Les quatre CSP romands (Genève, Vaud, Neuchâtel, Berne-Jura) ont émis plusieurs recommandations: «Eviter le déni de droit, garantir un accès équitable aux prestations sociales, faire reculer la précarité et la pauvreté.» Pour Pierre Borer, «il faut panser les plaies et penser à l’aide d’après crise». Plusieurs mesures ont été préconisées: élargir le socle de l’aide sociale pour y faire accéder les personnes qui ne sont pas des ayants droit actuellement, mettre en place un filet humanitaire, permettre aux personnes de nationalité étrangère de pouvoir accéder en tout temps aux aides sociales sans mettre en péril leur statut, faciliter l’accès à l’information et aux aides à disposition et octroyer de façon automatique les aides qui pourraient l’être, garantir un minimum vital unifié y compris lors des urgences.

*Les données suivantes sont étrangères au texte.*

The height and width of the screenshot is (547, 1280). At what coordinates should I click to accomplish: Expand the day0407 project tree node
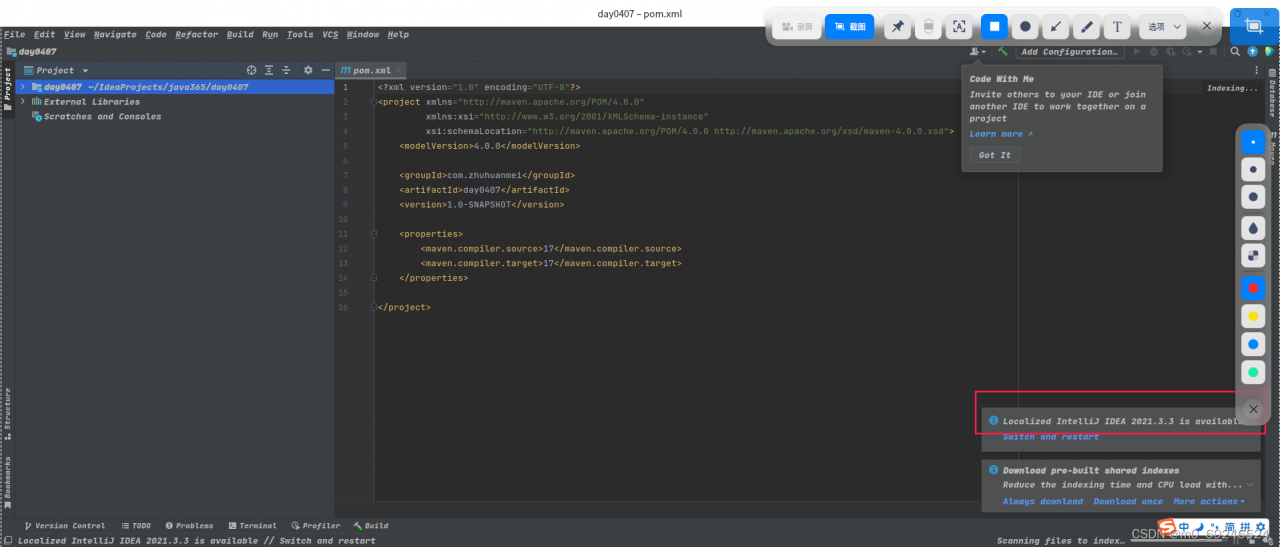point(22,87)
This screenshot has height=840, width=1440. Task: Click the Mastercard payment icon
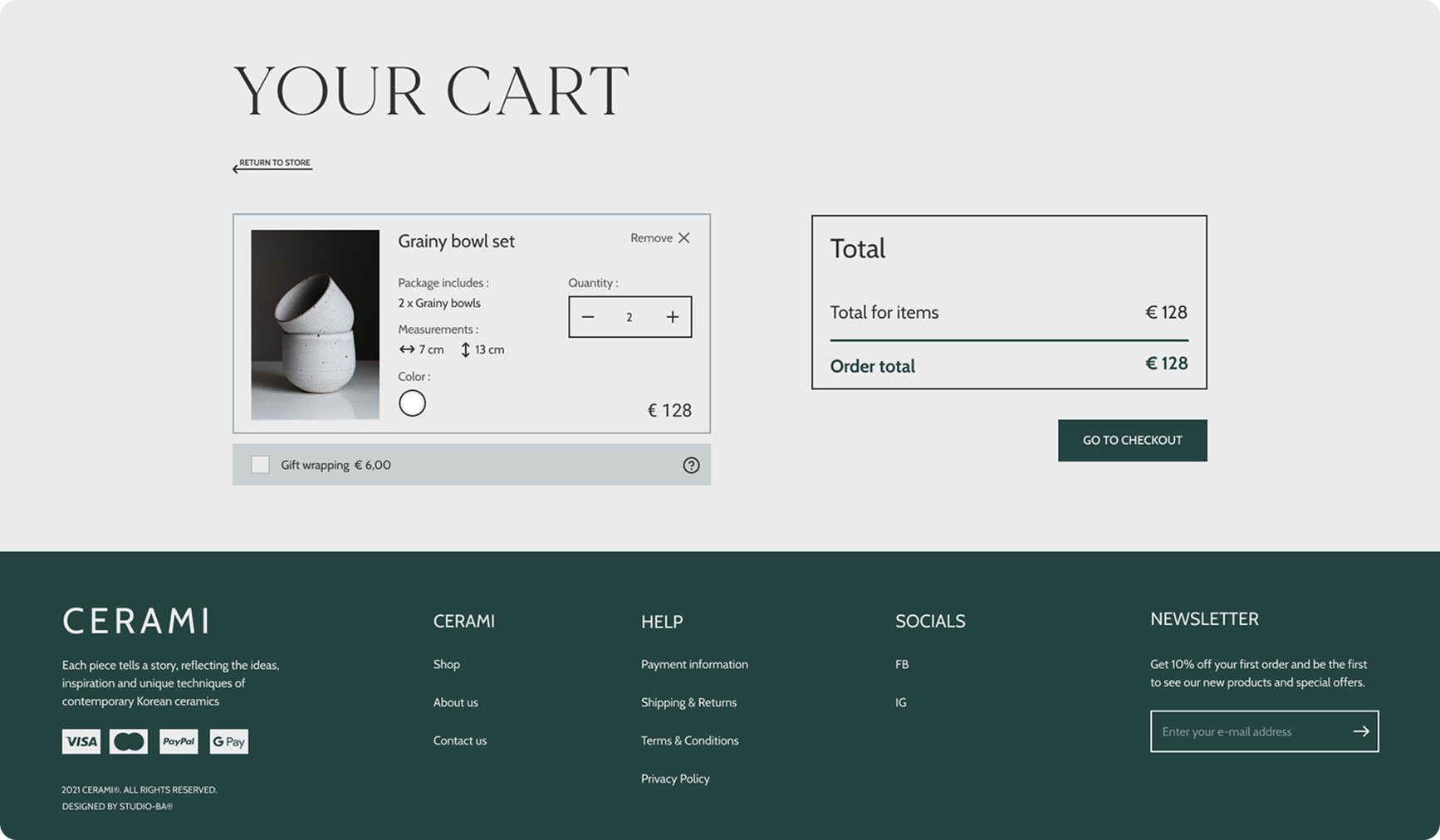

S’il est vrai que les CSP ont pour mission de répondre aux besoins sociaux de la population, se substituer aux dispositifs d’aide sociale publique existants n’est pas dans leur vocation, a rappelé l’institution.

1452 ménages aidés, plus de 2 millions de francs distribués

Sur le plan financier, les CSP se sont tournés vers la Chaîne du Bonheur qui avait récolté très rapidement des millions de francs de dons auprès de la population suisse. Ils se sont donc adressés en priorité à elle. Ils ont obtenu un premier montant de 600'000 fr en mai, puis un second versement de 310'000 fr l’automne passé. En parallèle, chaque CSP, en fonction de son contexte et des besoins émergents, a lancé ses propres appels de fonds. Du 16 mars 2020 au 15 décembre 2020, 1452 ménages ont bénéficié d’une aide d’urgence. Ces bénéficiaires sont ainsi répartis: 687 à Genève, 451 et 115 respectivement dans les cantons de Vaud et de Neuchâtel, et enfin 199 pour la zone Berne-Jura. Le total de ces aides est de 2,145millions de francs.

Toutefois, force est de constater que «les personnes sans statut légal constituent la catégorie de population la plus dramatiquement impactée par la crise». Certains en sont arrivés à une situation tellement dramatique que les besoins essentiels (manger, se vêtir, se loger, se soigner) n’étaient plus couverts. «Cette réalité a concerné des milliers de personnes sans papiers dès le mois de mars 2020, alors même qu’elles sont autonomes financièrement en temps normal et ne demandent jamais d’aide. La grande majorité d’entre elles était d’ailleurs inconnue des services des CSP», a analysé Caroline Regamey, chargée des politiques et actions sociales au CSP-VD. «Bon nombre de ces personnes sans statut n’ont pas pu continuer à travailler, étant principalement occupées dans des secteurs d’activités ne permettant pas le télétravail, comme l’économie domestique, la construction et la restauration. «Une majorité s’est retrouvée en interruption d’activité, sans salaire, voire licenciée, avec l’angoisse du lendemain et de se retrouver à la rue avec leurs enfants.»